## C S 329E HW 5

# Crossvalidation and hyperparameter selection

## Elena Zhang and Emily Zhou

For this week's homework we are going to explore the cross validation testing methodology and applying that to get error estimates on the two algorithms we've used so far:
  - Linear Regression
  - Decision Tree classification
  

In [1]:
# import the libraries! If you want to add things here for visualization, please do, 
# but only use sklearn when prompted
import pandas as pd
import numpy as np
from sklearn import tree 
from sklearn.datasets import load_iris
from sklearn.datasets import load_diabetes

# Part 1 - Calculate Generalized Error on Linear Regression with k-fold Cross Validation

## Q1.1 Load in the diabetes data set as a pandas dataframe and series.  
Documentation on the data set is [here](https://scikit-learn.org/stable/modules/generated/sklearn.datasets.load_diabetes.html).  Name your features dataframe (the independent variables) `df_X` and your target value (the dependent variable) series `s_y`

In [2]:
#load data
diabetes = load_diabetes()
features = diabetes.feature_names #get feature names

#create s_y - class label
s_y = diabetes.target

#create df_X - attributes
df_X = pd.DataFrame(diabetes.data, columns = features)

## Q1.2 Define a function that creates a linear least squares regression model 
This function should take in two parameters, `df_X`, and `s_y` and return the least squares regression model, $\hat{\beta}$ (using the notation from the ESLII book chapter 3 and HW3).  You can not use any libraries outside of pandas and numpy.

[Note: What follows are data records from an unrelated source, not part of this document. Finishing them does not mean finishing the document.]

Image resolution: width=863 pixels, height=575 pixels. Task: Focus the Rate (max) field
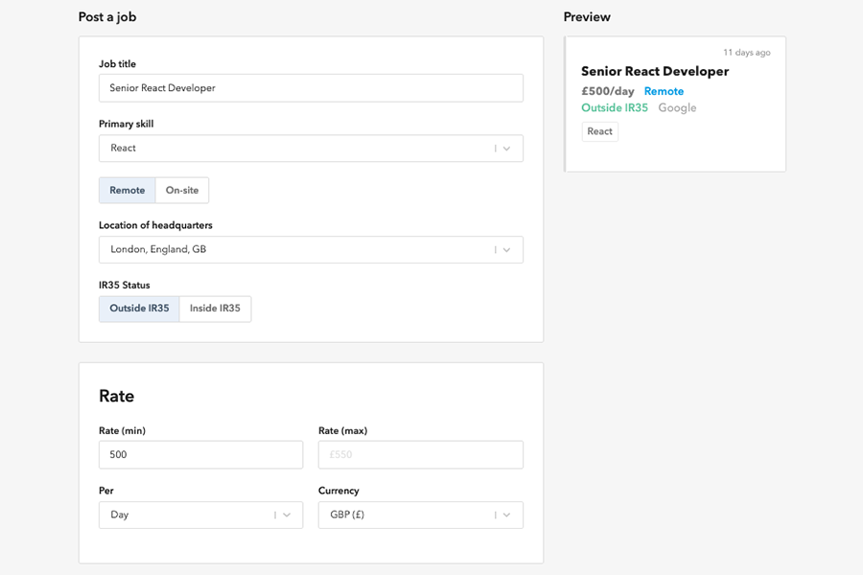click(x=420, y=455)
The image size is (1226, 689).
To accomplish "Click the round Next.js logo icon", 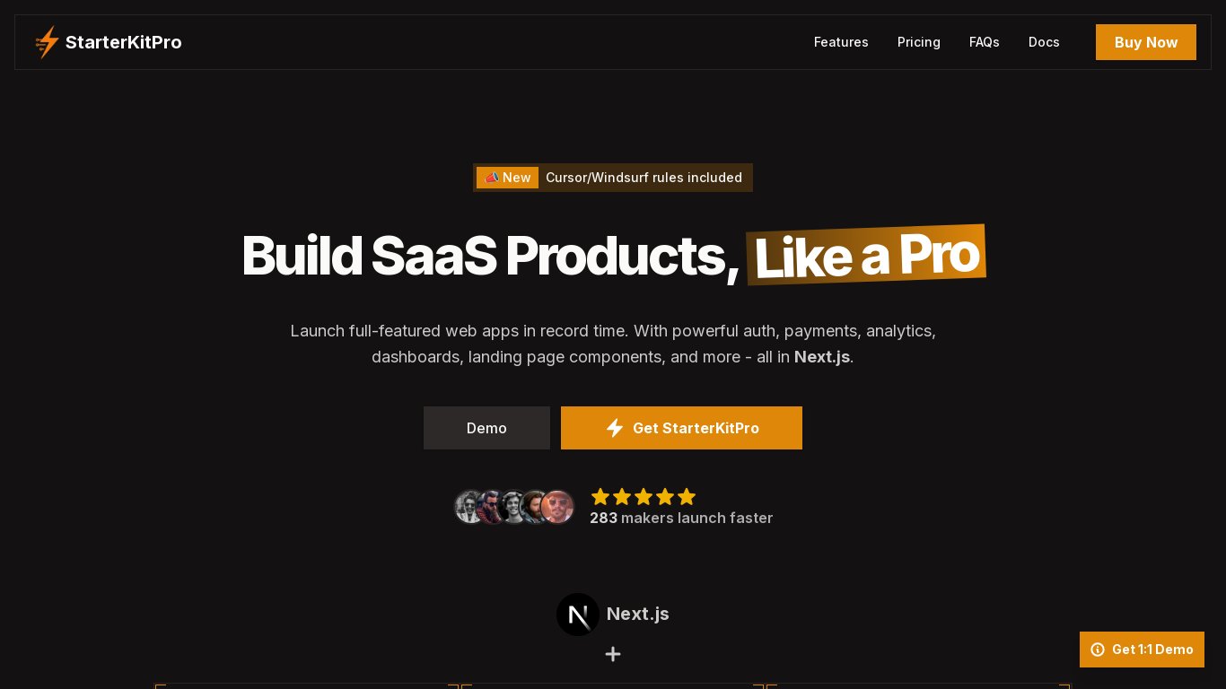I will click(x=578, y=615).
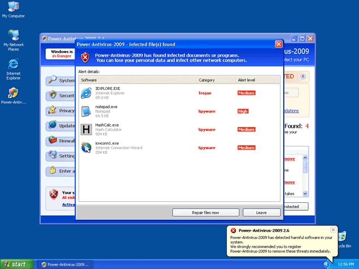
Task: Open Power-Antivirus desktop shortcut icon
Action: [13, 93]
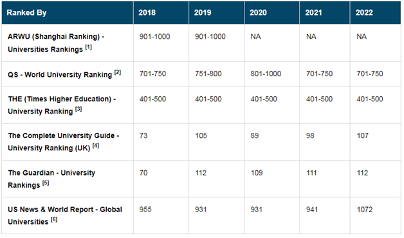The image size is (404, 238).
Task: Select the Ranked By column header
Action: coord(26,13)
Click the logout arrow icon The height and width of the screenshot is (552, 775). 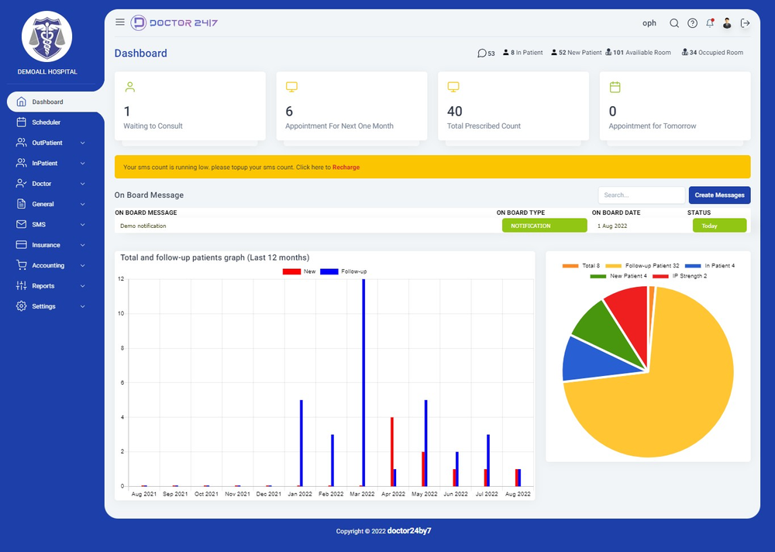746,22
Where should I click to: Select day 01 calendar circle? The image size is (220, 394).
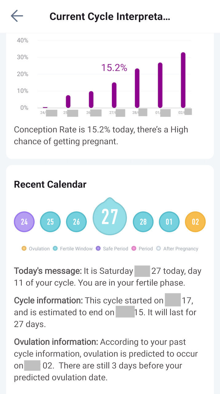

Note that the length of beta_hat should be the number of columns in `df_X` + 1. 

In [3]:
def get_linear_regression_model( df_X, s_y ):
    # your code here
    X = pd.concat([pd.DataFrame({'intercept':np.ones(len(df_X))}), df_X], axis=1)
    (beta_hat, residuals, rank, s) = np.linalg.lstsq(X, s_y, rcond=-1)
    return beta_hat

In [4]:
# code to check beta_hat
np.random.seed(23)
beta_hat = get_linear_regression_model( pd.DataFrame(np.random.random((34,4))), pd.Series(np.random.random(34)*10.0) )
beta_hat

array([ 4.18818425,  1.77890808,  0.74032569, -1.3506416 ,  0.14535984])

## Q1.3 Define a function that partitions the dataframe and series data into dictionaries
This function should take in three parameters, `df_X`, `s_y`, and `k`, and returns a tuple of two dictionaries.
In both dictionaries the key is the `k` value (an integer from one to `k` inclusive).
The first dictionary will have the dataframe of the training data that contains approximately $\frac{1}{k}$ of the data (variation due to randomness is acceptable).
The second dictionary will have the series of the target data that contains approximately $\frac{1}{k}$ of the data (variation due to randomness is acceptable). Please note the targets _must match_ the same rows as the dataframe at this index, e.g, the length of the kth partition is the same for the dataframe and series.

Call that function with $k=5$ and create the dictionaries `dict_k_df_X` and `dict_k_s_y`. Print out the number of rows in each fold.  Check that the number of data points in each partition totals the number of data points in the entire dataset. 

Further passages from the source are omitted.